# Requirement
Wherever the string "avatar" appears in the entries below, return the line that holds it.
BEGIN
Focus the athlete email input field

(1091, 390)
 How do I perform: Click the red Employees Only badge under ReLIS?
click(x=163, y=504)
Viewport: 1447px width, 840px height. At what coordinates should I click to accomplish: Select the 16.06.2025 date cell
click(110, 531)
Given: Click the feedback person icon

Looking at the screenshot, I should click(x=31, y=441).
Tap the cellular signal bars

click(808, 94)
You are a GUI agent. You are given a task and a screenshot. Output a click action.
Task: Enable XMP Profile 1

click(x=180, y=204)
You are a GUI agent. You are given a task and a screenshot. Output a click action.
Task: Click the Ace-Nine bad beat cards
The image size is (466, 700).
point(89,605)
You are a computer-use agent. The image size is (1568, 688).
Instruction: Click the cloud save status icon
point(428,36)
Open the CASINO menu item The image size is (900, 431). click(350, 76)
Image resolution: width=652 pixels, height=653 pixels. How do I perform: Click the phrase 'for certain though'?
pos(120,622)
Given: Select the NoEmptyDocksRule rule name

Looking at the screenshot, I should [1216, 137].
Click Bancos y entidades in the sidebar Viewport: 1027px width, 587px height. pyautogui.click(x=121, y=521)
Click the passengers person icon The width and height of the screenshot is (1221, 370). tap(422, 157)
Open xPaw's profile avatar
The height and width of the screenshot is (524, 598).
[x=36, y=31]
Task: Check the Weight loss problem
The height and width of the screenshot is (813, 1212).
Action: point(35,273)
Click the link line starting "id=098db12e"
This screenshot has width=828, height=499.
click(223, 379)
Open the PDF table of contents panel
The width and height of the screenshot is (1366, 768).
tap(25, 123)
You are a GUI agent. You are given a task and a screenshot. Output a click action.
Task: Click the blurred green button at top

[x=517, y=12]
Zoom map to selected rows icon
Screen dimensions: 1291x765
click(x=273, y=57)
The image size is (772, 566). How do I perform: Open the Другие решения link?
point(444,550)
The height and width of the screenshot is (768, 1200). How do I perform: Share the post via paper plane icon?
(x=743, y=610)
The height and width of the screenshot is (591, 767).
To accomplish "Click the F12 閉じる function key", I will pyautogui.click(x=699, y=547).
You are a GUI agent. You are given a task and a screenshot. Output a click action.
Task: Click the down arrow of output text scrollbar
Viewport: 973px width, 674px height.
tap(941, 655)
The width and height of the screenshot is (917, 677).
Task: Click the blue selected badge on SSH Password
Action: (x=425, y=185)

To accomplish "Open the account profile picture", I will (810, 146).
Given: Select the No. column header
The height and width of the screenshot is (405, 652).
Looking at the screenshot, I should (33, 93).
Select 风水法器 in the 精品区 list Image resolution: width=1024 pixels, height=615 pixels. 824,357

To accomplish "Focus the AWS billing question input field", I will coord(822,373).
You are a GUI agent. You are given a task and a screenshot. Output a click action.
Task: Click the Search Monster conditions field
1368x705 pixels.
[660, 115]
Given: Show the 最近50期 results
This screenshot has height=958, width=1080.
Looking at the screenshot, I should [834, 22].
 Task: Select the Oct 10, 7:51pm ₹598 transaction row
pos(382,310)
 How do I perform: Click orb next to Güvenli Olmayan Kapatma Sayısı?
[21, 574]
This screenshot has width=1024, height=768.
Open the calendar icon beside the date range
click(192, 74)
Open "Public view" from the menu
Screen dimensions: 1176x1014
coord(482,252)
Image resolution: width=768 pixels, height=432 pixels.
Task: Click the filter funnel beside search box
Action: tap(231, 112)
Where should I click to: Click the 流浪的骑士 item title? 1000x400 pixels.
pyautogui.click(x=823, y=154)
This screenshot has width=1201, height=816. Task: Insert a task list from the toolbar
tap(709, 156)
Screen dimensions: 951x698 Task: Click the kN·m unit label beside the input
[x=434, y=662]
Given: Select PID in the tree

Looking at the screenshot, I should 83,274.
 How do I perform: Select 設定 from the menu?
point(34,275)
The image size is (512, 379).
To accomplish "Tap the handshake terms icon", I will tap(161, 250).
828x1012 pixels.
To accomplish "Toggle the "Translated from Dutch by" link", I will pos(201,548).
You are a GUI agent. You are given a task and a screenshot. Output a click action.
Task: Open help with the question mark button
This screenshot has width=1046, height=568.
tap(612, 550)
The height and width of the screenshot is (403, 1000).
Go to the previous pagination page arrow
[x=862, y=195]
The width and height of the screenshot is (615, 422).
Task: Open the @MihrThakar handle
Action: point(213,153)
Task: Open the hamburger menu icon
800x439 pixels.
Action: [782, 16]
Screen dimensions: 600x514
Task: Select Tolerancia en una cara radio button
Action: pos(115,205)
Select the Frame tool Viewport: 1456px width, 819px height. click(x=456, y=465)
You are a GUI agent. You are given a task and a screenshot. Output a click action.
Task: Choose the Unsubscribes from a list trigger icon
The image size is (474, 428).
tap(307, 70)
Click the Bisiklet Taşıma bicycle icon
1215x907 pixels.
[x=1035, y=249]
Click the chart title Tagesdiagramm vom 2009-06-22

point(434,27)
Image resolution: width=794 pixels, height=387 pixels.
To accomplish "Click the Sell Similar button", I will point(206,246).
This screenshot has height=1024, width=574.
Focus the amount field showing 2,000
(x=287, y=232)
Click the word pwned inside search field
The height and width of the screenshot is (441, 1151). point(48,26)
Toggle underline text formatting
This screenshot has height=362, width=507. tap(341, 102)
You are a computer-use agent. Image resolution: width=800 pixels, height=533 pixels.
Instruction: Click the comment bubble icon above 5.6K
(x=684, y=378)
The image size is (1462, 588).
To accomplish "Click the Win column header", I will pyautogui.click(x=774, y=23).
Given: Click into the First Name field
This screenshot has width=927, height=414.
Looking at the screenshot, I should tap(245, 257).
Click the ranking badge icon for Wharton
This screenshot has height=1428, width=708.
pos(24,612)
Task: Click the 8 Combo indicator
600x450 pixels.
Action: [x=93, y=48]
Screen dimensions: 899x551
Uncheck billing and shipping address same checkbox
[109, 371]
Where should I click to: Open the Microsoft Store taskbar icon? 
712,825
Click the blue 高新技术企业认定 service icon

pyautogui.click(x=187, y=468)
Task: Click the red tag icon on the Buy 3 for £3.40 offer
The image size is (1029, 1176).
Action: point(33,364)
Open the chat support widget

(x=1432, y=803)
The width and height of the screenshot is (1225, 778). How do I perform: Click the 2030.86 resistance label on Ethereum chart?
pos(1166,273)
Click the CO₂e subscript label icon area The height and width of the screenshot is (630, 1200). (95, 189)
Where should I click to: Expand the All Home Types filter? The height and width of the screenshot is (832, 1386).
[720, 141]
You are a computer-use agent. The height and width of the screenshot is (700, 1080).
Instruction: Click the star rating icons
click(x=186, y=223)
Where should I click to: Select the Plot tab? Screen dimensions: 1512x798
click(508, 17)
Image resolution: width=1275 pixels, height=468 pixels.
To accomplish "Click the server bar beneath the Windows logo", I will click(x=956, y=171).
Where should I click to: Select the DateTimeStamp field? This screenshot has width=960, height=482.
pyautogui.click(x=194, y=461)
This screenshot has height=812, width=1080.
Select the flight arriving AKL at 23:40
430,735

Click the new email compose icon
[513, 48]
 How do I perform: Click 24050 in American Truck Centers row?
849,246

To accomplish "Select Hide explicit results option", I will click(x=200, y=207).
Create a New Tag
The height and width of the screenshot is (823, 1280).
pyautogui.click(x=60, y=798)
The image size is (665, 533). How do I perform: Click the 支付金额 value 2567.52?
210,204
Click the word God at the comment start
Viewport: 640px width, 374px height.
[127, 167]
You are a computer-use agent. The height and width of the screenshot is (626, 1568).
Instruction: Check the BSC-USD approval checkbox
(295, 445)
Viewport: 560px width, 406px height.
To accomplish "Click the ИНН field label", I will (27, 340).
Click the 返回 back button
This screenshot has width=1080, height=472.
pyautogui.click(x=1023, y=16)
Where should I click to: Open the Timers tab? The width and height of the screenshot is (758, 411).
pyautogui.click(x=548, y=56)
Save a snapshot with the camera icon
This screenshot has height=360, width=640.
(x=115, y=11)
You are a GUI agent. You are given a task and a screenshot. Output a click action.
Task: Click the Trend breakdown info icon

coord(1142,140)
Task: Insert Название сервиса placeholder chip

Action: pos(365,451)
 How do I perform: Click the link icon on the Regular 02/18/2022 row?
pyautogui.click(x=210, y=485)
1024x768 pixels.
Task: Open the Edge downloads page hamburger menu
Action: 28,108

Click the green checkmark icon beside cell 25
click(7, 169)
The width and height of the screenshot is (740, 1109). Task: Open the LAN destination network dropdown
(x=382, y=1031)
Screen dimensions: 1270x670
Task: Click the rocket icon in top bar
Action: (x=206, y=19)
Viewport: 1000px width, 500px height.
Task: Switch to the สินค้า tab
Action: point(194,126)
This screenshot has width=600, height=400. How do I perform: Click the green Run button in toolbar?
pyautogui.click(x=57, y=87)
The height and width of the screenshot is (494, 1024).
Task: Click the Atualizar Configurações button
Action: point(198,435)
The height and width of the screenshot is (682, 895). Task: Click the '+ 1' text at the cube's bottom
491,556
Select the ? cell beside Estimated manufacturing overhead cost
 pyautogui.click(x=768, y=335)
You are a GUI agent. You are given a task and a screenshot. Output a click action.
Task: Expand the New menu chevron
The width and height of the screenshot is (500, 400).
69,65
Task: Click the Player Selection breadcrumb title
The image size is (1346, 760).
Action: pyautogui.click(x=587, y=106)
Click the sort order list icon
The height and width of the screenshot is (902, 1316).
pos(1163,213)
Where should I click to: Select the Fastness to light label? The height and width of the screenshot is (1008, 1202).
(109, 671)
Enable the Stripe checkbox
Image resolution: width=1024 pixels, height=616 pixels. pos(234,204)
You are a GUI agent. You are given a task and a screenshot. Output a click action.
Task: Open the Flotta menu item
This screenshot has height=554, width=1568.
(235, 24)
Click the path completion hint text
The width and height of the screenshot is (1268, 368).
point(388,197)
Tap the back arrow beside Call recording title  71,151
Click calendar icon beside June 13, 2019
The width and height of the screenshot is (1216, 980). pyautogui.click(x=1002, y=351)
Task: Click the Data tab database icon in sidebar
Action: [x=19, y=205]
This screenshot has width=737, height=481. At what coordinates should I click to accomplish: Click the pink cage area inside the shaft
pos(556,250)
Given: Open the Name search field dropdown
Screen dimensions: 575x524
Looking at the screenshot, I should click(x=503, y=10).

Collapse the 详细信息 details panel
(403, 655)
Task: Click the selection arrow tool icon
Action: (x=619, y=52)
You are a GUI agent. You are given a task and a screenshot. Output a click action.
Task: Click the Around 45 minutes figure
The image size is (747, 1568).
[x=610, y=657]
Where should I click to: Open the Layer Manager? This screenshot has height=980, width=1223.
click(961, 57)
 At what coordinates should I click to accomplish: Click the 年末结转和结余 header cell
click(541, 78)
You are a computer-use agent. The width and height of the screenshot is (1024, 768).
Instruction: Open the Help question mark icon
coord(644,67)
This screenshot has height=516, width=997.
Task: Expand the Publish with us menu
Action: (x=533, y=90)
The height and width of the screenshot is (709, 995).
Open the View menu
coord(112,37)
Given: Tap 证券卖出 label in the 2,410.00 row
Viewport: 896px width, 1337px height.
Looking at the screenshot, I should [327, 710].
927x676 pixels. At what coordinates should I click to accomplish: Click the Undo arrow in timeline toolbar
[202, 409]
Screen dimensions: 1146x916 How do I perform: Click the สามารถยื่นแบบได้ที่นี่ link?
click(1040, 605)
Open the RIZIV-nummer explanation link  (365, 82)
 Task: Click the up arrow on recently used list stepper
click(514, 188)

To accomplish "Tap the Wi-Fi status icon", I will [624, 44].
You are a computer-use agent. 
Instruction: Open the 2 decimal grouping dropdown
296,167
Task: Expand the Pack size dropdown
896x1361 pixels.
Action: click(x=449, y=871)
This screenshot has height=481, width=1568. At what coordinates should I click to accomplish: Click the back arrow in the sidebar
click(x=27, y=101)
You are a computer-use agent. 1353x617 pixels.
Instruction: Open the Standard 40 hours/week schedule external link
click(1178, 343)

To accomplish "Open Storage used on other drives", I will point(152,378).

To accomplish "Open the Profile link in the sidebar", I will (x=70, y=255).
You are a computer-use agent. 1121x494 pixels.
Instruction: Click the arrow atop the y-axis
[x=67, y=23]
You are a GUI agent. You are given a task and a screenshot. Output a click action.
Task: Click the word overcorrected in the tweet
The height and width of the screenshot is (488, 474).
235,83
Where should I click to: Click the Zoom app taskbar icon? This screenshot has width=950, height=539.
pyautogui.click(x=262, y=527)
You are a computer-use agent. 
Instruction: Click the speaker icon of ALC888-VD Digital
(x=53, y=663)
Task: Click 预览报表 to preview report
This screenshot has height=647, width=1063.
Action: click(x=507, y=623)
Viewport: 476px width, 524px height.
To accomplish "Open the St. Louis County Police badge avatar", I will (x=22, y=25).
END
# Task result
Open xPaw's profile avatar
To accomplish "Open the St. Louis County Police badge avatar", I will (x=22, y=25).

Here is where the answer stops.